The Wapta Traverse - Peyto to Sherbrooke and lots in betweenDate:
In mid-April, at the height of the existential electoral malaise sweeping the country, five Skagitonians trekked to the Great White North on the first ever "Make Canada Great (Again?)" International Alpine Trump rally. Why the Wapta you might ask? That's a good question that we still don't know the answer to. We do know that we had perfect weather the entire trip (six days!) with the sun high in the sky each day, mimicking the golden glow of Trump's tan. It was an omen that we were on a divine mission to spread a special sort of ignorance to our kind (and very white!) neighbors to the North.
In the end, we were able to shout the good news from the mountaintops of Baker, Habel, Rhonnda, St. Nicholas (no presents up there, we looked), Olive, and Balfour, while sleeping in the highly adequate accommodations provided by the ACC. However, we ran into very few converts on this first ever international Trump rally- much to our dismay. While the Canadians were polite, they seemed quite distrustful of the coming tanned savior. Except for one guy. His steely gaze, small hands, and healthy sled dogs (Truth and Valor) marked him as someone who understands power and the love of a trophy woman. His name was Justice Bowie.
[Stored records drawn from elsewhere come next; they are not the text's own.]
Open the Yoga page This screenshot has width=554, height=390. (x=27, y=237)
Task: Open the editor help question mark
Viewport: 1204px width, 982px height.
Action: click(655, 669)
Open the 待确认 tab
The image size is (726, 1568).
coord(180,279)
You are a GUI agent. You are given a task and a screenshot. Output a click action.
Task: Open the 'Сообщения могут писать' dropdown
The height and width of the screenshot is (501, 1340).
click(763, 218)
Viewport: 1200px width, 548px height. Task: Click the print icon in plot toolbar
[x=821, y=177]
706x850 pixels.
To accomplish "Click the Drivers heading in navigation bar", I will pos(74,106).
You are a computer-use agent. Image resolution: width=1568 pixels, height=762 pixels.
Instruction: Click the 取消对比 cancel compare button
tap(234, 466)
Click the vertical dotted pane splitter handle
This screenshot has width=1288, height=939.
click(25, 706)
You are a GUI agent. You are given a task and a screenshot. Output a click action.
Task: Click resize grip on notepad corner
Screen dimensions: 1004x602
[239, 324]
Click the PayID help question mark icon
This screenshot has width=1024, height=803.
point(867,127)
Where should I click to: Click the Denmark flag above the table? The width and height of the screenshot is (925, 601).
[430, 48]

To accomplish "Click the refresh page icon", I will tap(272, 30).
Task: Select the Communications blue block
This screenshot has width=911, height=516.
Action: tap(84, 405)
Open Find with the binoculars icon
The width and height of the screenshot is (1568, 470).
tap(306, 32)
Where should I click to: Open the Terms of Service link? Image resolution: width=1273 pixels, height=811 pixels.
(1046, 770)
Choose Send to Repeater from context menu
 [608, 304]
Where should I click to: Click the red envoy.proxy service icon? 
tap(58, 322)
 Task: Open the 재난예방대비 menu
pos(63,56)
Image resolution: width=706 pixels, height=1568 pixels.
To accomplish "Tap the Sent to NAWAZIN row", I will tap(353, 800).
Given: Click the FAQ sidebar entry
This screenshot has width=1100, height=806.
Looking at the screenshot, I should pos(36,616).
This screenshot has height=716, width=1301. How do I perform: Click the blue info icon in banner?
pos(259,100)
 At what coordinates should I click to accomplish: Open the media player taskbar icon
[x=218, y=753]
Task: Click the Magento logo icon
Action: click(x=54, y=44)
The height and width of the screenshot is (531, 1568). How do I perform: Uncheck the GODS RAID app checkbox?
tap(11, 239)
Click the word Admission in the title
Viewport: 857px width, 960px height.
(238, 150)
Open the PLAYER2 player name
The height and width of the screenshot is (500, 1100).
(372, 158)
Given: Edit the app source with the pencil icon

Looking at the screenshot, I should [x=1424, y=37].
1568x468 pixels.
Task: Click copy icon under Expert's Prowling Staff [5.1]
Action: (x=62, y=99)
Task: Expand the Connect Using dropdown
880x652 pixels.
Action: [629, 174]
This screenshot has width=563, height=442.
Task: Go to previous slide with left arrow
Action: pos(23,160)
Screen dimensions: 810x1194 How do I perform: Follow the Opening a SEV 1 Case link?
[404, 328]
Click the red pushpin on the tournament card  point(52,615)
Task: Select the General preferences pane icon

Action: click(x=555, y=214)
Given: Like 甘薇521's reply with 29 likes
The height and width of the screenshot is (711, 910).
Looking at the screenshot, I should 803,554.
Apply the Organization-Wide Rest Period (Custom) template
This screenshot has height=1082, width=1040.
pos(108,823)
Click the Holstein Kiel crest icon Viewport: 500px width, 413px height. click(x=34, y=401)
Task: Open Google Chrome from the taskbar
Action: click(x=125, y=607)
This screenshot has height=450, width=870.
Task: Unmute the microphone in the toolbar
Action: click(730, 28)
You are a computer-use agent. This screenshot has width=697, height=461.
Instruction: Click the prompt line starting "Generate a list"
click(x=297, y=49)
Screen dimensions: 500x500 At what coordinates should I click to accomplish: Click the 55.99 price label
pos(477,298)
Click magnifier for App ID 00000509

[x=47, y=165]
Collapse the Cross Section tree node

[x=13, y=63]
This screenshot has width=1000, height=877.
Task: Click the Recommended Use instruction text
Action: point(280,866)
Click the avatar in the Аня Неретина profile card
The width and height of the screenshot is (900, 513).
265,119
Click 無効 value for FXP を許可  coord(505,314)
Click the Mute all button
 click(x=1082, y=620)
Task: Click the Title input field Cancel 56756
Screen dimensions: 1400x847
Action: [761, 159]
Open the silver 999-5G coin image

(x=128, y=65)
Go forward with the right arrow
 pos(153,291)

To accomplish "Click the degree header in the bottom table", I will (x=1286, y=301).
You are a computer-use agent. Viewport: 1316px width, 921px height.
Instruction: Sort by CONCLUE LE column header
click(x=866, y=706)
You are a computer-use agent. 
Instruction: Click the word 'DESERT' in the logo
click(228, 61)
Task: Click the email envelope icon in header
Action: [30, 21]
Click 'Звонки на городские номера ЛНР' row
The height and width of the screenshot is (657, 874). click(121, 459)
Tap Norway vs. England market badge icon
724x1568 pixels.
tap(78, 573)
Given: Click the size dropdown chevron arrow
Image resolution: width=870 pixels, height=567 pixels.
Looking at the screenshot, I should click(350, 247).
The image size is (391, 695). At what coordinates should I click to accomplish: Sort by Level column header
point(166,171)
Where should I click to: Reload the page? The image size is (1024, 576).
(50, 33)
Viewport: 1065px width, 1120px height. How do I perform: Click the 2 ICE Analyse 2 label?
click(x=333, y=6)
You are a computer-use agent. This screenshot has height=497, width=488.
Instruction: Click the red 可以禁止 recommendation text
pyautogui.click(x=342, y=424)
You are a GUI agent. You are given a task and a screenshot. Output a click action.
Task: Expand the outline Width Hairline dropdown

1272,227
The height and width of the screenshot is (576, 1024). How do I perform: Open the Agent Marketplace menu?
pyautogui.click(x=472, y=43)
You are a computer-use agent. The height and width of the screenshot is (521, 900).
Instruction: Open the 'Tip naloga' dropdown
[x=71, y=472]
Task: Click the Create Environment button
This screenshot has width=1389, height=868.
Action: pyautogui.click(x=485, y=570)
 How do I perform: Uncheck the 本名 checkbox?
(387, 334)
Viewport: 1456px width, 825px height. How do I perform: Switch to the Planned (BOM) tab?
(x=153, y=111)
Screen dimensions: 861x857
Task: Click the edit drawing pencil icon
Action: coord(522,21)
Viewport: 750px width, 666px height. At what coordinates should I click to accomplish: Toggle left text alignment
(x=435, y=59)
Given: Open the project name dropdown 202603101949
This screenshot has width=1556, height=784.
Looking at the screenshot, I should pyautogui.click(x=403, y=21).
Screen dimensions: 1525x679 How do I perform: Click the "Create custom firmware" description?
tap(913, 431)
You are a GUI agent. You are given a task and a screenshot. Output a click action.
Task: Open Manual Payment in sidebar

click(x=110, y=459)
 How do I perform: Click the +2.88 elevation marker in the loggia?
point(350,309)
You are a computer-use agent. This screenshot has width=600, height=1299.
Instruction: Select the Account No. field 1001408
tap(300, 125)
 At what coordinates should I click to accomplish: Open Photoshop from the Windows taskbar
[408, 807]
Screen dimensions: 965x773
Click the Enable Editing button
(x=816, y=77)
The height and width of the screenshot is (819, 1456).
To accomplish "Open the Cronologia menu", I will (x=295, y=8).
Justice convinced us that the plush alpine accommodations, lack of brush, good weather, and general pleasant ski terrain had forever taken the edge off our (very white!) brethren to the North. It was almost as if they were (gasp!) European. Well, they do have a Queen so it sort of makes sense. That's the first thing they're going to have to take care of if they want to be Great (Again?). Next, they're going to have to do something about that food. And the beer. Justice is working on it right now, I'm sure.Gear Notes:
Hunter oats for the poniesApproach Notes:
Some sort of planks for the up and down. Make sure the lakes are frozen.